On Mon, Dec 07, 2015 at 12:46:52PM +0100, Daniel Vetter wrote:
On Mon, Dec 07, 2015 at 11:53:01AM +0200, Jani Nikula wrote:
On Mon, 07 Dec 2015, Daniel Vetter daniel@ffwll.ch wrote:
On Sun, Dec 06, 2015 at 11:16:32AM +0100, Nicolas Iooss wrote:
On 12/06/2015 10:35 AM, Daniel Vetter wrote:
On 11/18/2015 06:58 PM, Nicolas Iooss wrote: > drm_dev_set_unique() formats its parameter using kvasprintf() but many > of its callers directly pass dev_name(dev) as printf format string, > without any format parameter. This can cause some issues when the > device name contains '%' characters. > > To avoid any potential issue, always use "%s" when using > drm_dev_set_unique() with dev_name().
Not sure this is worth it really, normally people don't place % characters into their device names, ever. And if they do it'll blow up. There's also no security issue here since userspace can't set this name.
If the maintainers of the affected drivers don't want this I won't merge this patch.
Actually I had the same opinion before I began to add __printf attributes and "%s" in several places in the kernel to make -Wformat-security useful. This led me to discover some funny issues like the one fixed by commit 3958b79266b1 ("configfs: fix kernel infoleak through user-controlled format string", https://git.kernel.org/cgit/linux/kernel/git/torvalds/linux.git/commit/?id=3... ). The patch I sent is in fact a very small step towards making -Wformat-security useful again to detect "real" issues.

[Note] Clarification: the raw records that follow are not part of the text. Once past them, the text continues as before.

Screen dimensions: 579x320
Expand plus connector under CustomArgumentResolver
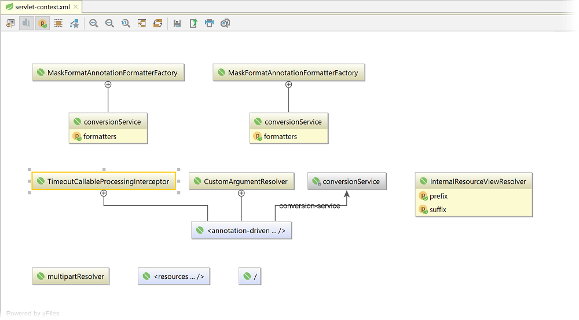tap(241, 194)
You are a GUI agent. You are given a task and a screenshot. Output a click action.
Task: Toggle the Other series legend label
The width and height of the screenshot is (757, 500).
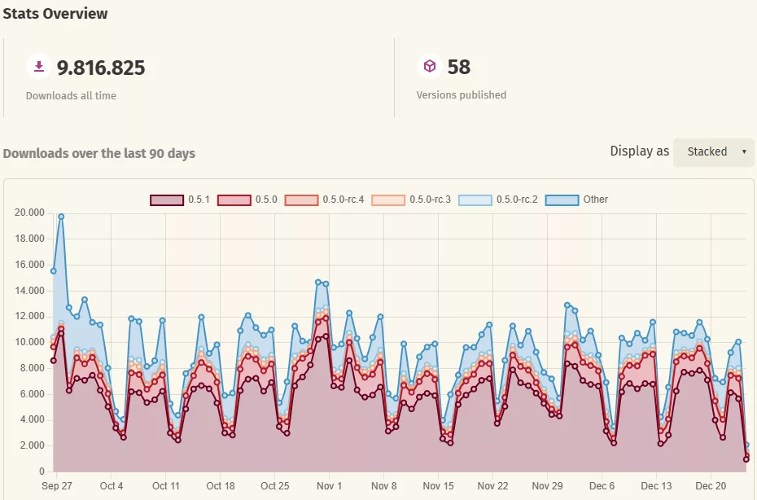click(595, 200)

Of course, if you do not feel it is worth it and believe that dev_name is fully controlled by trusted sources which will never introduce any % character, I understand your will of not merging my patch.
Ah, that's the context I was missing, that really should be in the commit message. If this is part of an overall effort to enable something useful it makes more sense to get it in.

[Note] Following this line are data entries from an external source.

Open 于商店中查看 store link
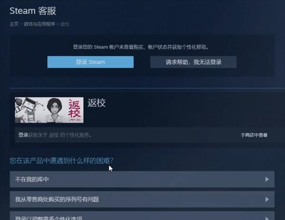Screen dimensions: 285x220 (x=254, y=135)
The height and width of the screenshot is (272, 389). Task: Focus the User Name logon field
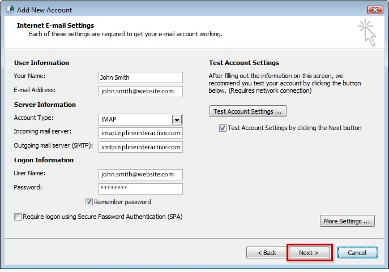point(140,175)

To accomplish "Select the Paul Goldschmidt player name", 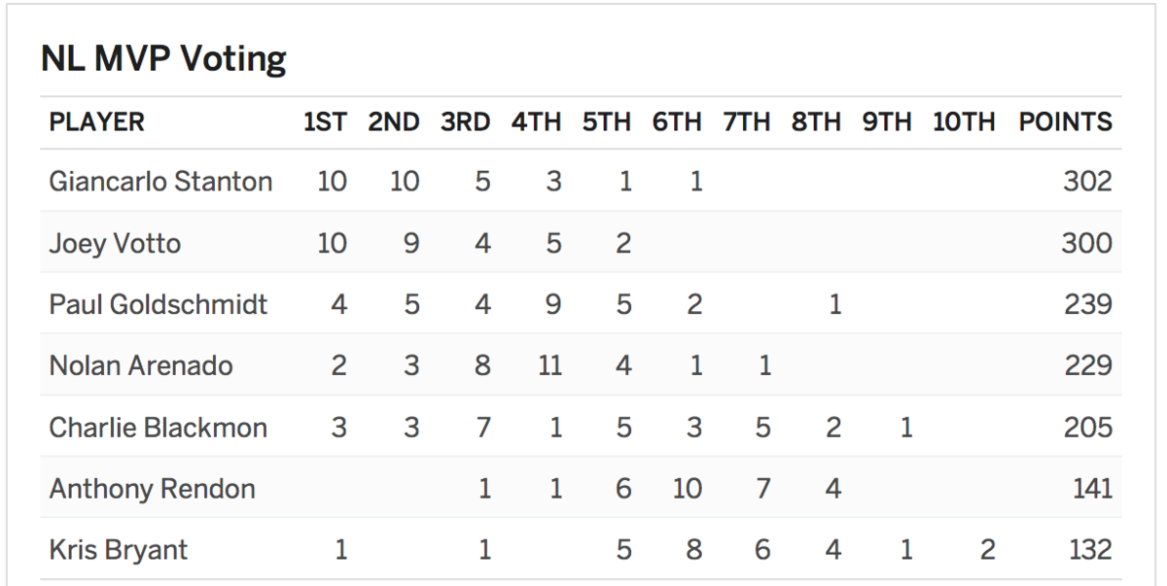I will click(x=159, y=304).
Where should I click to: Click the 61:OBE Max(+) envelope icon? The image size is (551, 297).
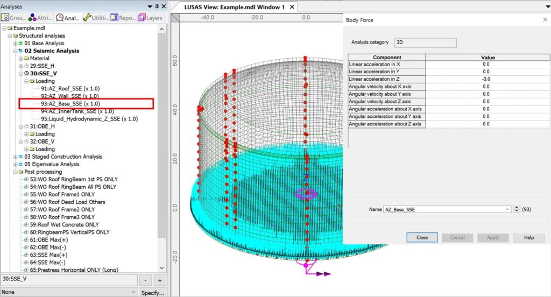coord(26,239)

On the patch itself it feels rather funny to do a "%s", str); combo, maybe we should have a drm_dev_set_unique_static instead? Including kerneldoc explaining why there's too.
No caller of drm_dev_set_unique() actually uses the formatting for anything... so you'd end up with drm_dev_set_unique_static() and an orphaned drm_dev_set_unique()...

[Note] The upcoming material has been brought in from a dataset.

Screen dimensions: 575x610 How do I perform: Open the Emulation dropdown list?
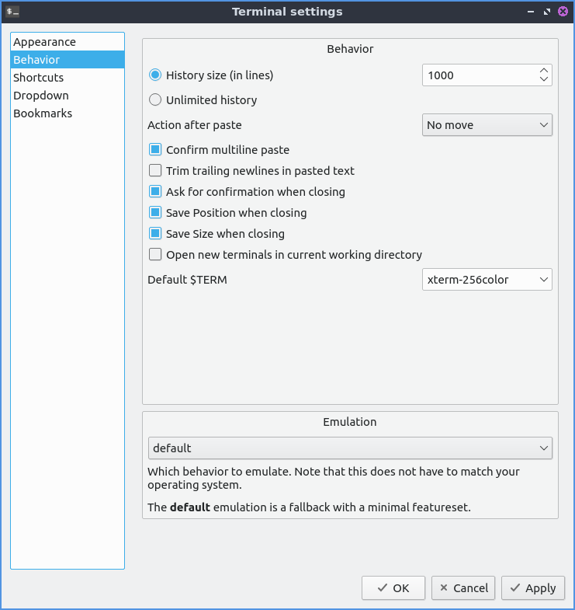(349, 448)

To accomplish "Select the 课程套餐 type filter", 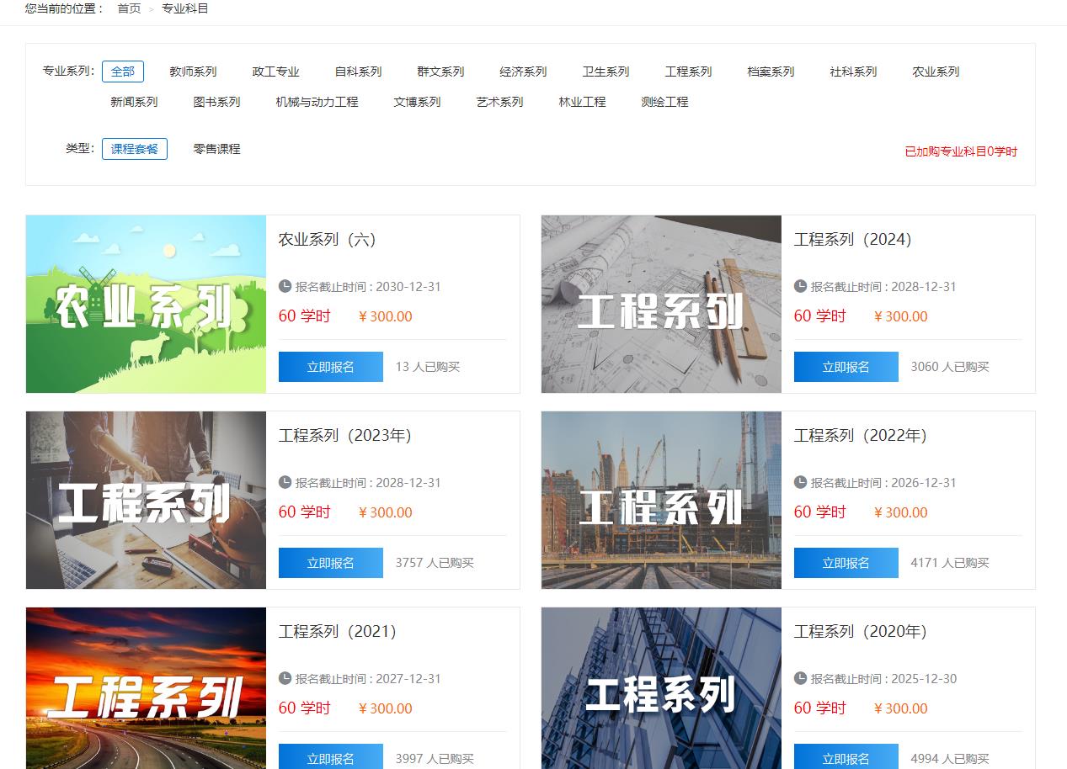I will [x=135, y=149].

Ok, then I guess we can just ditch the printf stuff from set_unique. Nicolas, you're up for that?
Looking at all the callsites of drm_dev_set_unique() it seems like all of the drivers (with the exception of vgem) use dev_name() on the same device that's already passed into drm_dev_alloc(), so perhaps another alternative would be to have drm_dev_alloc() set the unique name by default and keep the function for cases where it needs to be set explicitly (like for vgem). vgem passes drm_dev_alloc() a NULL device, so that could serve as condition.